DBOMP stored records on disk and was generalized beyond bill of materials. BOMP was named from manufacturing industry's bill of materials processing in USA, (usually known as parts list processing in the UK) and specifically aimed at that industry sector. The major files were actually called Part Number Master File and Work Centre File, and the linking files were called Product Structure File and Routing File. Shortly after introduction, however the software was already being used for other purposes. One user who bred prize pigs used it to trace the ancestry of his animals— like race horses, the ancestry of these pigs directly affected their considerable commercial value. The possibilities were recognised with the announcement of DBOMP itself, where the basic file structures and inter-relationships remained the same, but the files were renamed to make them less manufacturing-specific.

There is some disagreement as to whether DBOMP should be called a hierarchical or a network database. This was a marketing competition between IBM and competitive offerings: network had become popular, and BOMP and DBOMP did have network characteristics, but these were limited.

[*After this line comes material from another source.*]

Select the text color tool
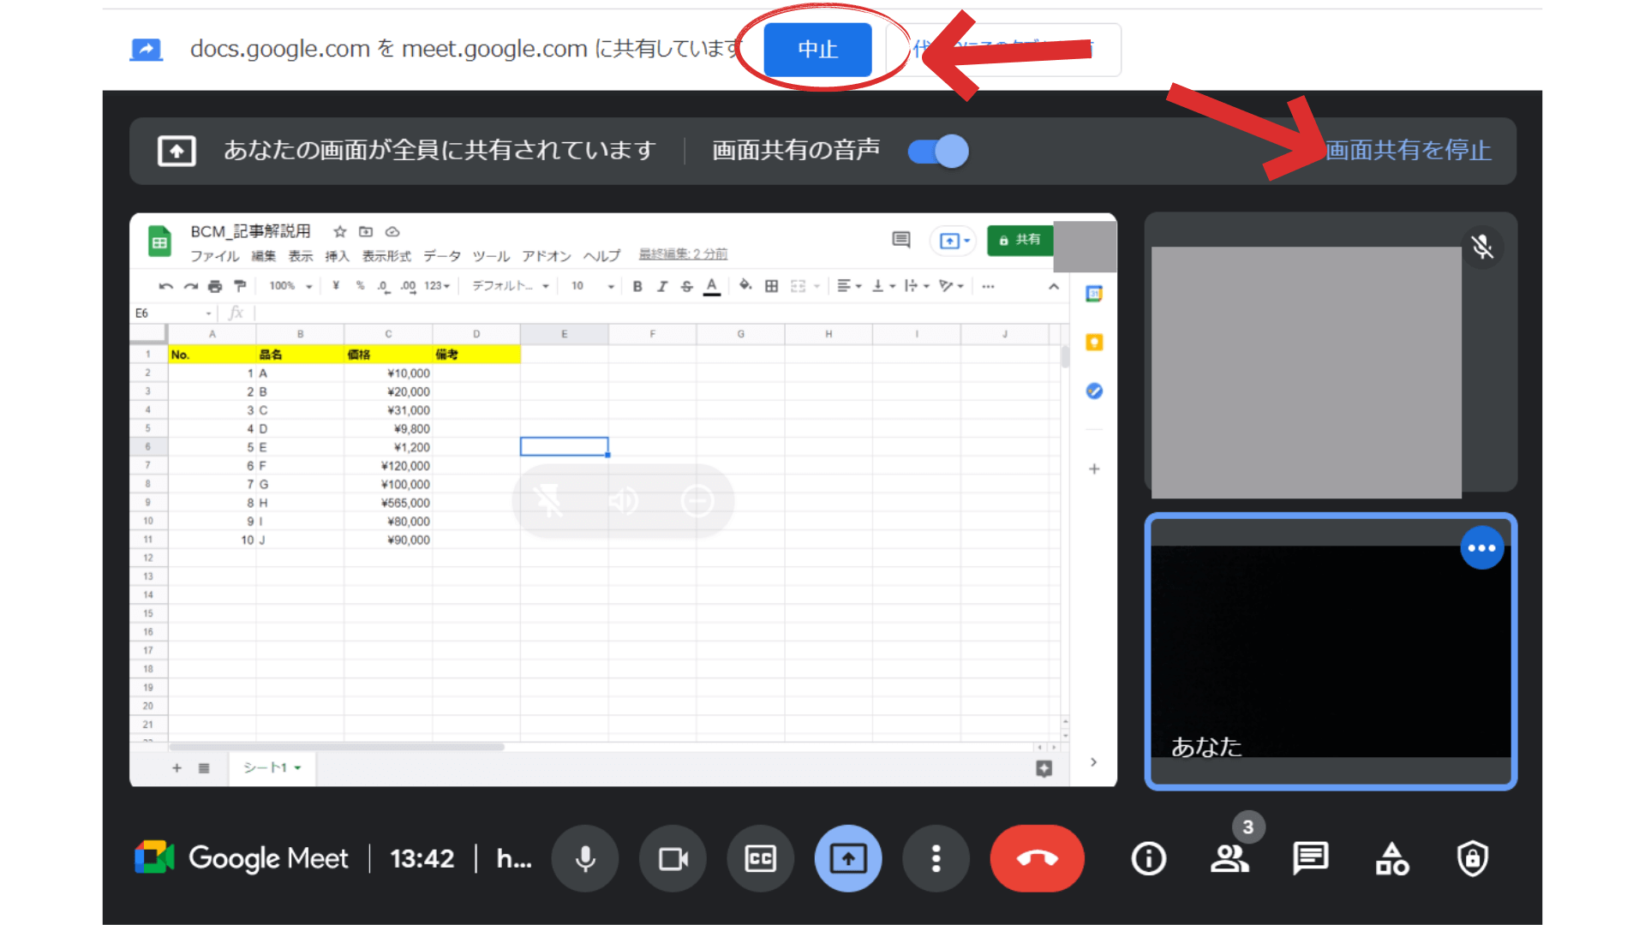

The structure of DBOMP databases limited its use to CKD disk drives with no more than 511 cylinders. It was a long time before this became a problem, but the more serious limitation was that each pointer address stored in one record to link it to another was a physical (Cylinder/Head/Record) address on the disk. Moving a file from one pack to another required it to be placed in exactly the same physical position on the new pack. Also, if the installation migrated to bigger disks, the whole database had to be unloaded into sequential files and reloaded through the software provided to fit the new pack dimensions, More seriously, the programmer was responsible for managing the physical pointers in the header of each record, directly beside normal business data. The IBM replacement for DBOMP was the DOS implementation of DL/I database, where the pointer information was carefully shielded from the program.

The structure of DBOMP files heavily influenced later databases such as Cincom's Total.